─── INPUT

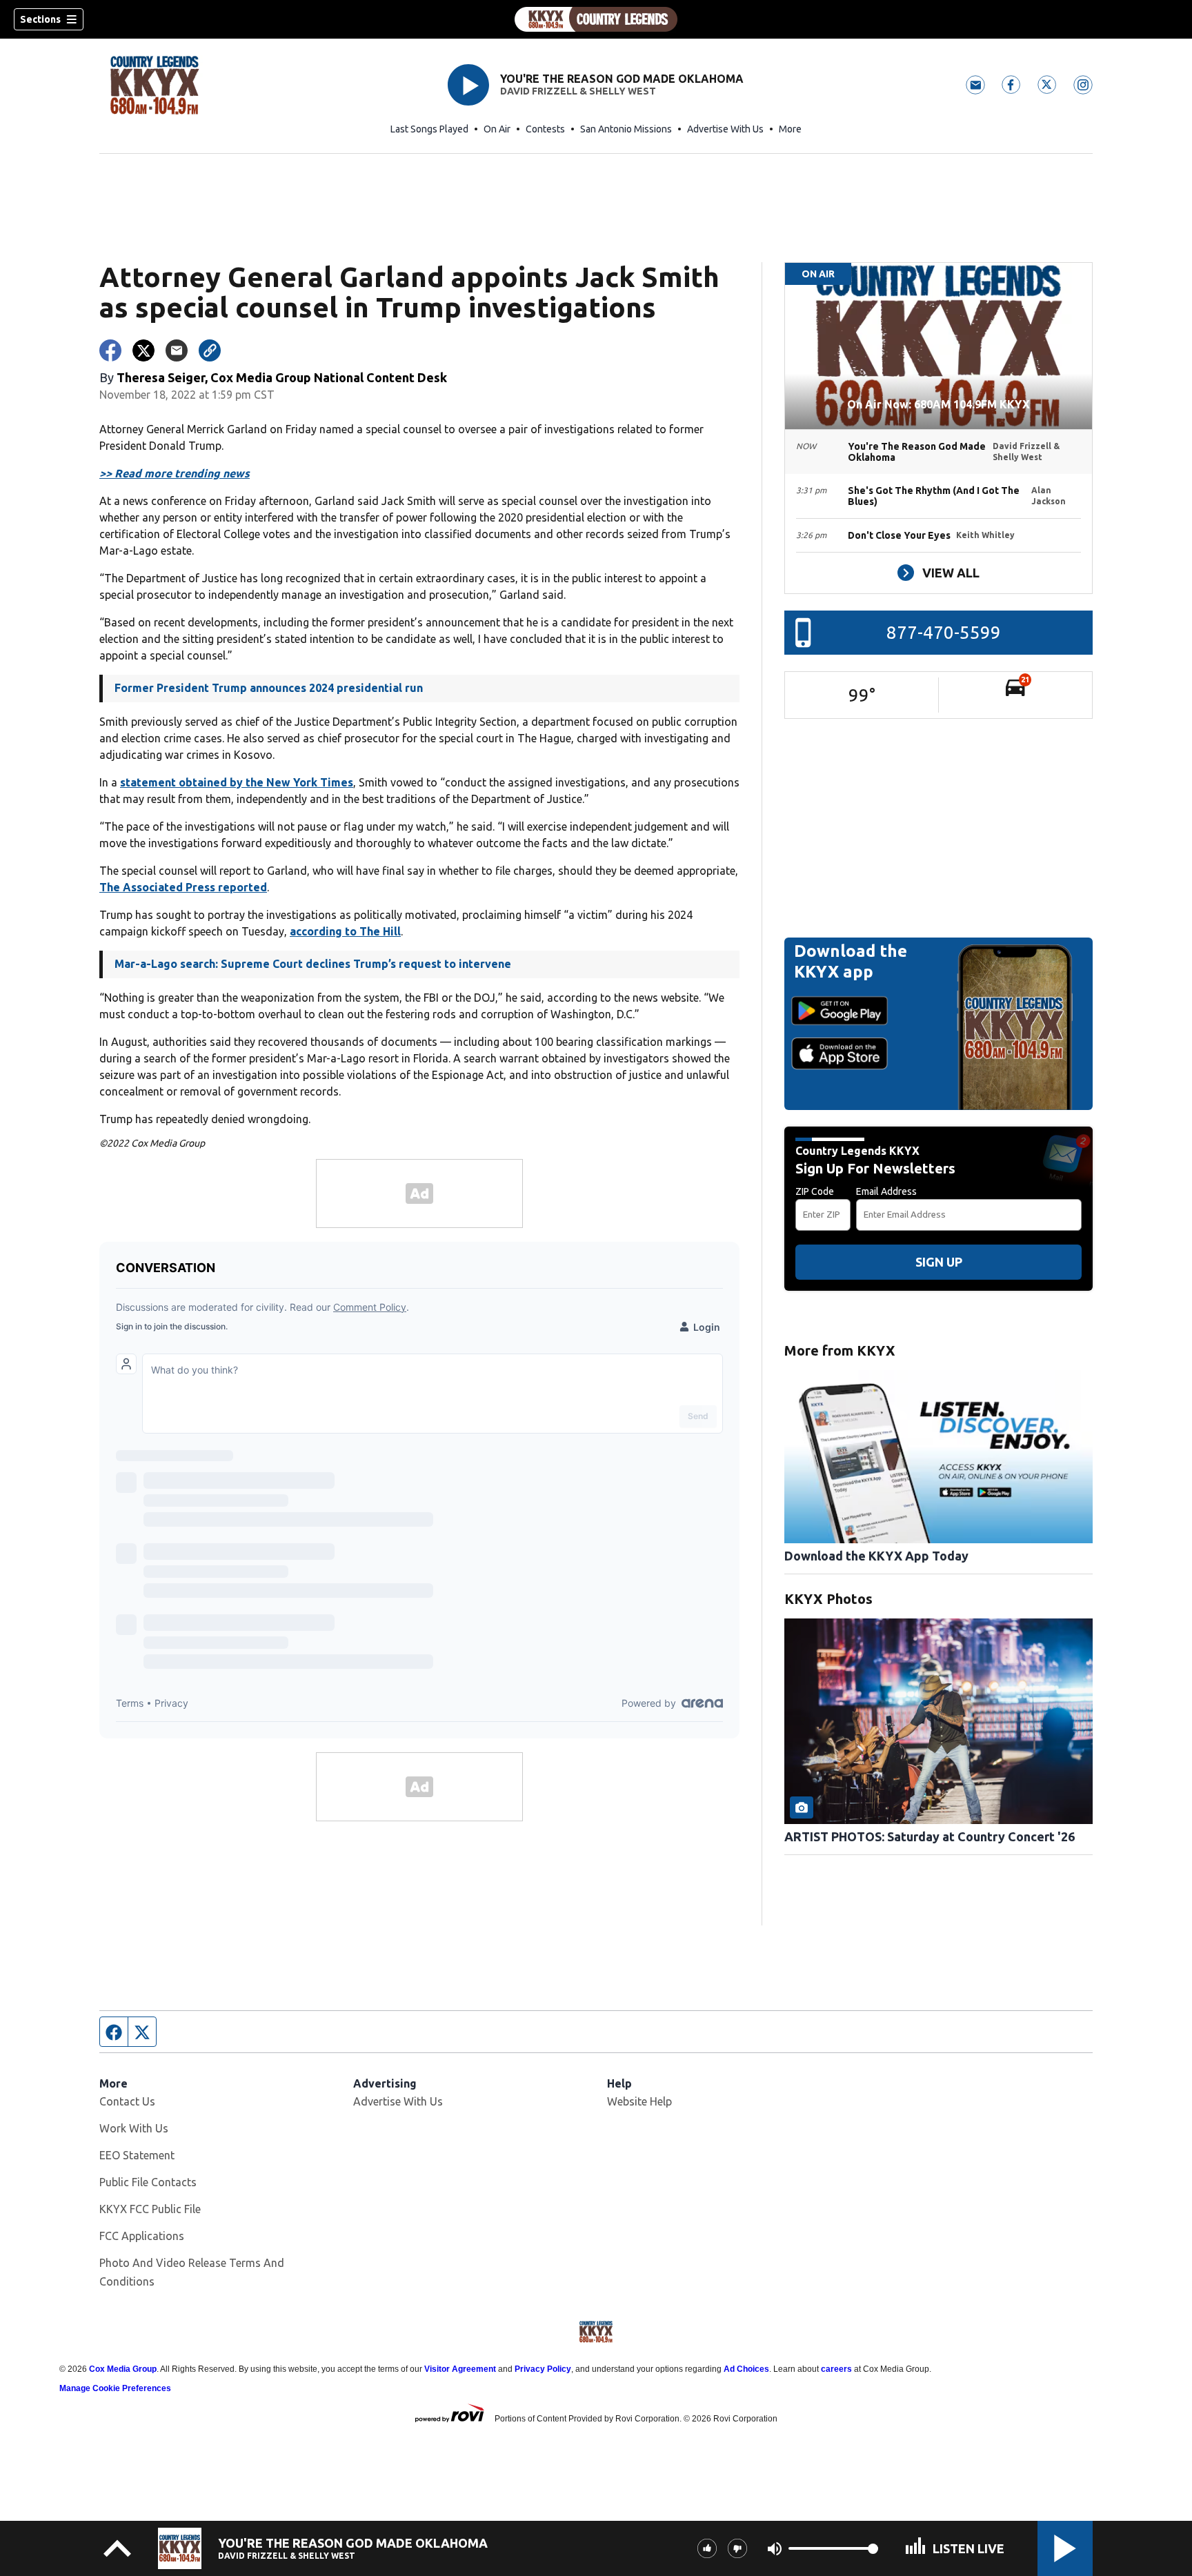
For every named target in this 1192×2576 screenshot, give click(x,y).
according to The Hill (345, 931)
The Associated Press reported (183, 887)
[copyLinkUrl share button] (210, 350)
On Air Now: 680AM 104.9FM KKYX (938, 404)
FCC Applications (141, 2236)
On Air (497, 129)
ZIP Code (814, 1191)
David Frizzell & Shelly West (578, 91)
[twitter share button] (143, 350)
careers (836, 2369)
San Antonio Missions (626, 129)
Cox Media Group (123, 2369)
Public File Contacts (148, 2182)
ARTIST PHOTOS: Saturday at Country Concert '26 (929, 1836)
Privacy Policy (543, 2369)
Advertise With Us (725, 129)
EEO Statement (137, 2155)
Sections (40, 19)
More (790, 129)
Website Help (639, 2101)
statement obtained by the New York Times (236, 782)
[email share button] (177, 350)
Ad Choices (746, 2369)
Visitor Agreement (460, 2369)
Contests (545, 129)
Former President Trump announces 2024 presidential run (269, 688)
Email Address (886, 1191)
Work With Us (133, 2128)
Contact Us (127, 2101)
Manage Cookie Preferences (115, 2388)
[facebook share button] (110, 350)
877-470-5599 (943, 632)
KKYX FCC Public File (150, 2209)
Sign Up (938, 1262)
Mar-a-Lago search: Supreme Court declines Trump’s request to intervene (313, 964)
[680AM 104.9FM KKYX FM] (596, 19)
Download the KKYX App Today (876, 1556)
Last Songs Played (429, 129)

──────

» **YOUR GOAL**
Search the records for the string "File", and copy every line that holds it.

» **COMPLETED EXERCISE**
Public File Contacts (148, 2182)
KKYX FCC Public File (150, 2209)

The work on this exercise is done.